Nel 2013 la Banca di Svezia ha diviso salomonicamente il premio tra Robert J. Shiller ed Eugene F. Fama. Le loro posizioni sono opposte. Fama sostiene la teoria dell’efficienza dei mercati. Ha sviluppato un modello che lo porta a concludere che i mercati finanziari incorporano in ogni momento le informazioni disponibili. Non ci sono quindi fattori esterni che alterano in maniera sostanziale il prezzo di quel che si compra o si vende. Fama nega che ci siano state bolle finanziarie. Shiller, al contrario, assicura che i mercati si comportano in modo irrazionale e che occorre tenere in grande considerazione i fattori psicologici. Alcuni hanno visto in questa discussione la riedizione delle polemiche tra Keynes e von Hayek.

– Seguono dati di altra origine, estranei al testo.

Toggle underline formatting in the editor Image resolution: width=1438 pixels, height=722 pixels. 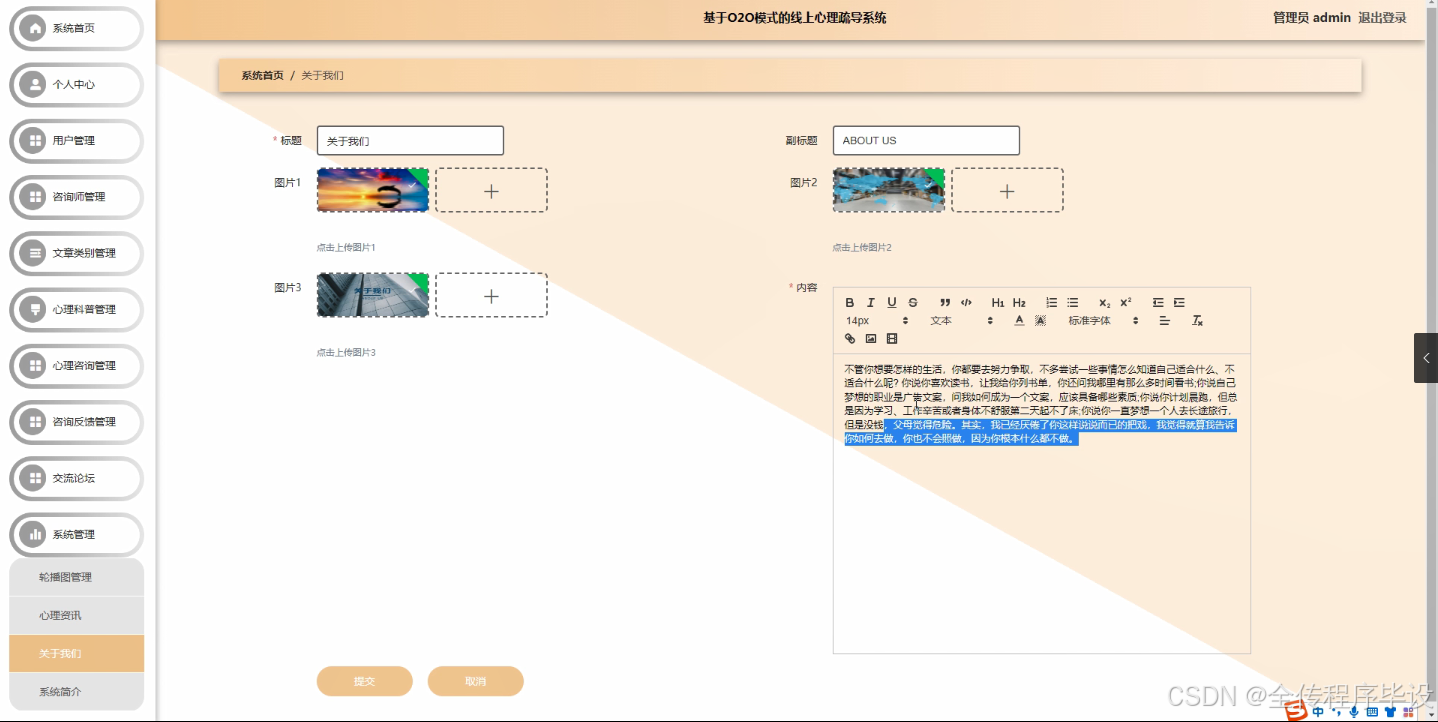coord(891,302)
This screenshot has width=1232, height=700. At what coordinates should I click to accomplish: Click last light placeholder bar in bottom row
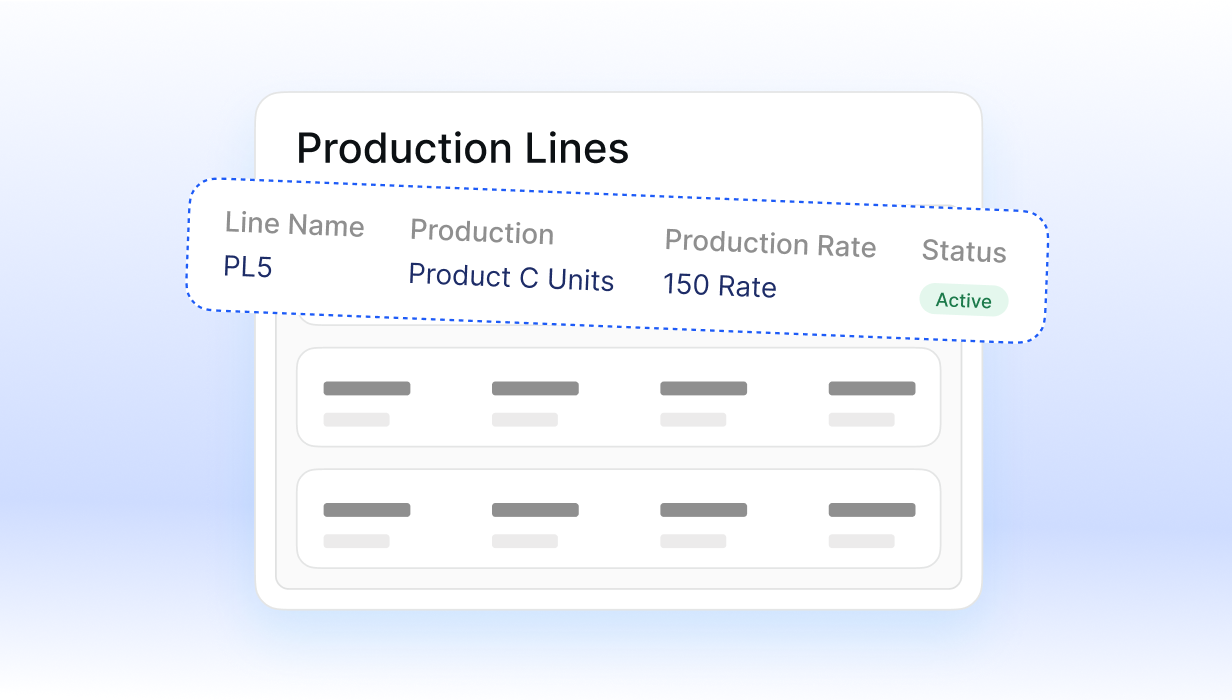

Shiller a Davos ha denunciato il fatto che sei anni dopo l’incubo dei subprime ci stiamo dimenticando gli effetti dell’ultima bolla e che la teoria dei mercati efficienti porta con sé delle implicazioni evidenti: Europa e Stati Uniti hanno speso miliardi dei contribuenti per salvare le grandi compagnie finanziarie ed evitare che il loro default facesse collassare l’economia; se cresce la convinzione che i mercati si comportano autonomamente in maniera adeguata, i sostenitori della deregolamentazione che tanti danni ha fatto dalla fine degli anni ‘80 troveranno terreno fertile per le loro posizioni.

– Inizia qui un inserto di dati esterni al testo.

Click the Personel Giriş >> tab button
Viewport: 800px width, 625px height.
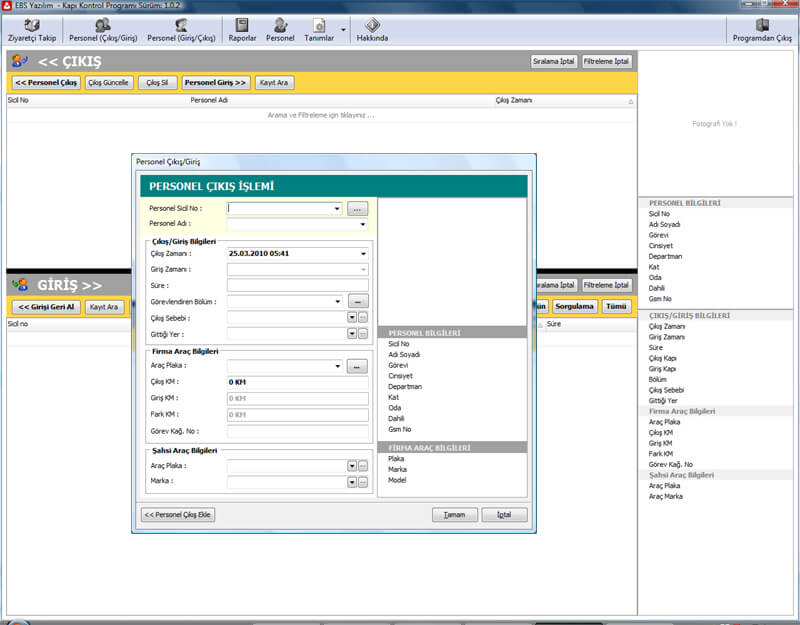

La teoria dei mercati efficienti è una dottrina che si riferisce esclusivamente alla borsa e alla compravendita di asset. Ma può essere anche un motto per coloro che, ostinatamente, continuano a sostenere che la mano invisibile del mercato è capace di trasformare magicamente gli interessi individuali nel bene di tutti.
Da circa 25 anni, da quando è caduto il Muro di Berlino, abbiamo imparato con tanto sacrificio quanto sia ingenuo un certo liberalismo economicista. Per questo è molto sorprendente che alcuni si siano innervositi di fronte alle affermazioni della Evangelii Gaudium.
Ora sappiamo che abbiamo bisogno di uno Stato capace di far respirare la società. Ma nemmeno questo passo è sufficiente. Nella Caritas in veritate e nella Evangelii Gaudium c’è una strada interessante, non per moralizzare l’economia dall’esterno, ma per comprendere la sua dinamica più profonda.
Nei due testi si segnala che la gratuità e il fatto che l’uomo sia un essere relazionale sono due fattori decisivi per sbloccare il motore ultimo dell’attività produttiva e commerciale. Più che l’interesse, l’impulso fondamentale è la socializzazione: senza buonismi, perché tale spinta può venire meno, questa chiave ci permette di capire il nostro ruolo di agenti dell’economia e di regolarlo.